Will Smart Meters Cause my Electricity ("Hydro") Bill to Increase?
(Just want to see the rates and not the commentary? Scroll to the bottom!)
Toronto (and other places in Ontario) are moving to "smart meters" for electricity billing, where you pay a different rate depending on the time of day. This makes sense, as the cost of electricity does vary throughout the day, and there's currently no incentive for people to do things like cook a lunch or vacuum their house at 2AM instead of 2PM. Now, with smart meters, you can save yourself a few nickels by waking up in the middle of the night to do these already enjoyable chores!
In theory, with smart meters, if users don't change their habits, the amount of electricity sold and it's price should not change at all. If the overall amount that the average user pays for electricity increases with time-of-day billing smart meters, then there's a stealth price increase taking place. Of course, I'm talking about averages here, you may be above or below it.
In theory, the change to smart meters should be revenue neutral at worst, and at best, decrease electricity revenue and increase electricity use, as people use more "cheap" electricity, and less "expensive" electricity.
The utilities will be sure to charge you for installing all of these smart meters of course, so you have to make enough changes in your lifestyles to counter-act this to end up saving money. I think that the cost of something represents how scarce that good is, and installing all these meters does use resources
It should be said that some small users have no chance of making enough changes to offset the cost of the meters themselves, and end up using more resources than they did before
What's the Real Price of Electricity Anyway?
The "Independent Electricity System Operator" determines the price in Ontario every 5 minutes based on supply and demand. You can see the current hourly rate here. On average, you should be paying this rate through the smart-meter. Maybe one day they'll configure the smart meters to actually charge the real-time rate, but that'll confuse people, and the backlash for paying the actual cost of something would be incredible.
An interesting aside is that electricity prices in Ontario have
actually dropped significantly over the past year, due to
industrial decline, but also mild seasons and changing energy use patterns. Examples of these changes include changing from
incandescent lights to CFLs, tower PCs to laptops and CRT TVs to LCD
TVs, all of which reduce electricity demand (and as a result, price)
substantially. Appliances have steadily improved in efficiency, and those old refrigerators and such are now finally getting sent to the recyclers.
For the first week of June, the average weighted price of electricity generation in Ontario has been just above 1 cent/kwh.
Here are the average real monthly prices for electricity over the past year in Ontario:
(In other words, these are the amounts paid to electricity generators, like Ontario Power Generation)
An electricity crisis? Not a chance, not in Ontario, prices are actually trending down and set 7-year record lows in April 2009. Other costs that aren't included, like "distribution", "transmission" and "service charges" aren't included here and may be going up or down.

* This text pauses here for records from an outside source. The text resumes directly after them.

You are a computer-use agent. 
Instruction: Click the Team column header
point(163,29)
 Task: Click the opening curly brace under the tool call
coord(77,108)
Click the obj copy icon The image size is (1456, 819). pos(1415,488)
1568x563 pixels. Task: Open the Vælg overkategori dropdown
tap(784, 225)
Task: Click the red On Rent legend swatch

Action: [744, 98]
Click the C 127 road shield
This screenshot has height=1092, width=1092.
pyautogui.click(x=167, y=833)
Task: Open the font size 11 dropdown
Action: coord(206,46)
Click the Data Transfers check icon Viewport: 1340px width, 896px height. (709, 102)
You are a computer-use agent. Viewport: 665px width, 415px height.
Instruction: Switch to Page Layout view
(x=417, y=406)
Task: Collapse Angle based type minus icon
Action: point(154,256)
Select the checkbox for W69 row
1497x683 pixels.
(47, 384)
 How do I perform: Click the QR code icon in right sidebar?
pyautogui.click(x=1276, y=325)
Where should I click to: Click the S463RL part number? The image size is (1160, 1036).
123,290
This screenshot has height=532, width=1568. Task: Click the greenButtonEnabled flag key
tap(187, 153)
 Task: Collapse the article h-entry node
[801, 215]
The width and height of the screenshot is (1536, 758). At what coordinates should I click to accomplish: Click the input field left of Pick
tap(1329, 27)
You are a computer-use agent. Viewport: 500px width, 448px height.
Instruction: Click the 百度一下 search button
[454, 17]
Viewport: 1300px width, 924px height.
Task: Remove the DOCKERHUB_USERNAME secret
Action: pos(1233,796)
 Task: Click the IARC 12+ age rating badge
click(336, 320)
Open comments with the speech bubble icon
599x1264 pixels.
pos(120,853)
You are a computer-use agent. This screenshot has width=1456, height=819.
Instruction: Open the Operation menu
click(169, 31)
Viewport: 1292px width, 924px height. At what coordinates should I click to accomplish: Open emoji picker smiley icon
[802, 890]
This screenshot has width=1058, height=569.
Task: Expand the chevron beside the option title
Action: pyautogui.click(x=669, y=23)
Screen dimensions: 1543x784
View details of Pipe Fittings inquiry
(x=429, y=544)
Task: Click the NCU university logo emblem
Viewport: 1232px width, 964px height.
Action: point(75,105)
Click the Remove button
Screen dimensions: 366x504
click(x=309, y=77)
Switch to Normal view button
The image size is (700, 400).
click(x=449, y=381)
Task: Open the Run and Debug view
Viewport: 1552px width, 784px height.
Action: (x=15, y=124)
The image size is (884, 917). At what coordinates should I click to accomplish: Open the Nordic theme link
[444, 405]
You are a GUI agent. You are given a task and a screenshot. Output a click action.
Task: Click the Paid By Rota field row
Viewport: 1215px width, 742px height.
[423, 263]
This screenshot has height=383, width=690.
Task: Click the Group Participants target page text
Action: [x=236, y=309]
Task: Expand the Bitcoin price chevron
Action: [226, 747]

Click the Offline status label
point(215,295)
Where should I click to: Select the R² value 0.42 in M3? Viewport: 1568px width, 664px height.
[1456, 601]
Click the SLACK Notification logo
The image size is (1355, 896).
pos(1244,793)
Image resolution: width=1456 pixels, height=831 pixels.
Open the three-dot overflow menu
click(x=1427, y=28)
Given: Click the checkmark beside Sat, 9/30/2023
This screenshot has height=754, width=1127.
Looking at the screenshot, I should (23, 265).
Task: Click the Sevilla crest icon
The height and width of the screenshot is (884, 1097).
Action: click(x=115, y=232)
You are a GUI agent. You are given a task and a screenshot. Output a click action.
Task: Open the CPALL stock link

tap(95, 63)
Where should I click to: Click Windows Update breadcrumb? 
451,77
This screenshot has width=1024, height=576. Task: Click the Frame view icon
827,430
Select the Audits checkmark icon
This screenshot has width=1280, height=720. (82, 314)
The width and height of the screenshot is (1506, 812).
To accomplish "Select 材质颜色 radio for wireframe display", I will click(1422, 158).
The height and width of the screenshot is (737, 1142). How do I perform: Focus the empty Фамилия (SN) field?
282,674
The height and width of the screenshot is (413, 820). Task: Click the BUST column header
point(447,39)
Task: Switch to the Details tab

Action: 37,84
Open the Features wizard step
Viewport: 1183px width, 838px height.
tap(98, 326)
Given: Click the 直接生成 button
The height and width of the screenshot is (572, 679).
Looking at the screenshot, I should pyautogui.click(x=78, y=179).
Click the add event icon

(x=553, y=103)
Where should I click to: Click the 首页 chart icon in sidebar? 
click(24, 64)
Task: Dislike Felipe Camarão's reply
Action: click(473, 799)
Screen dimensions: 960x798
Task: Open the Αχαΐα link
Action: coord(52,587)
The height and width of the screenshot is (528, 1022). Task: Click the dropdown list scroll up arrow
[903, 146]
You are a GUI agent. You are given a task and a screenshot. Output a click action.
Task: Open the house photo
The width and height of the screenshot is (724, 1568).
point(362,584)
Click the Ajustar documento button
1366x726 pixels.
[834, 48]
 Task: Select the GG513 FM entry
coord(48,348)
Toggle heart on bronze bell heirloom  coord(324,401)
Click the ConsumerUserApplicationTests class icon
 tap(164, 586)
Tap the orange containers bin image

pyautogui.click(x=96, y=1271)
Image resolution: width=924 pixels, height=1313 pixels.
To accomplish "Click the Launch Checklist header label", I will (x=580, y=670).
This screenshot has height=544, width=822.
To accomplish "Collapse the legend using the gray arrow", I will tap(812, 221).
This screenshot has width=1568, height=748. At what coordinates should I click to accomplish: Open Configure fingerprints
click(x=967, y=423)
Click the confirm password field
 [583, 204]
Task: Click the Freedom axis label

I'd also like to point out that electricity users are paying for the real price of electricity, it is not subsidized, but it was before, and current users are paying back for it (Debt Retirement Charge), so it's actually the opposite of subsidized.
Here are the old summer electricity rates that residential users without activated smart meters pay:
5.7 ¢/kWh for the first 600 kWh in a month
6.6 ¢/kWh for each additional kWh
Of course, this is only the cost for the electricity, excluded are transmission charges, distribution charges,
Here are the new "Smart-Meter" summer electricity rates for Toronto (and the rest of Ontario):
Week-ends and holidays: 4.2 ¢/kWh
|7 am to 11 am||7.6¢/kWh|
|11 am to 5 pm||9.1¢/kWh|
|5 pm to 10 pm||7.6¢/kWh|
|10 pm to 7 am||4.2¢/kWh|
Conclusions on Smart Meters and Ontario Electricity Pricing
To be honest, based on my gut instinct, I'm calling this a (temporary) stealth price increase. It may very well be a total price increase if one's electricity consumption isn't sufficiently shifted to cover the costs of the meters themselves, which is especially true for light users (like cottagers). Many of the biggest electricity loads run during peak or mid-peak times and are almost impossible to shift, such as air conditioning, TVs, PCs, hot water usage and cooking. Most people aren't going to shift cooking dinner from 6:00PM to 10:00PM. Now there's actually less incentive to turn off that PC overnight. The only thing I think people will do is change the timing of their laundry and pool pumps, and really, during those really hot days of the year (when electricity is the most expensive), you should be drying outdoors anyway. It takes a load off your air conditioner too.
I'll bet that the Ontario Energy Board will lower these rates at their next review, since Ontarians will be overpaying for electricity with these rates.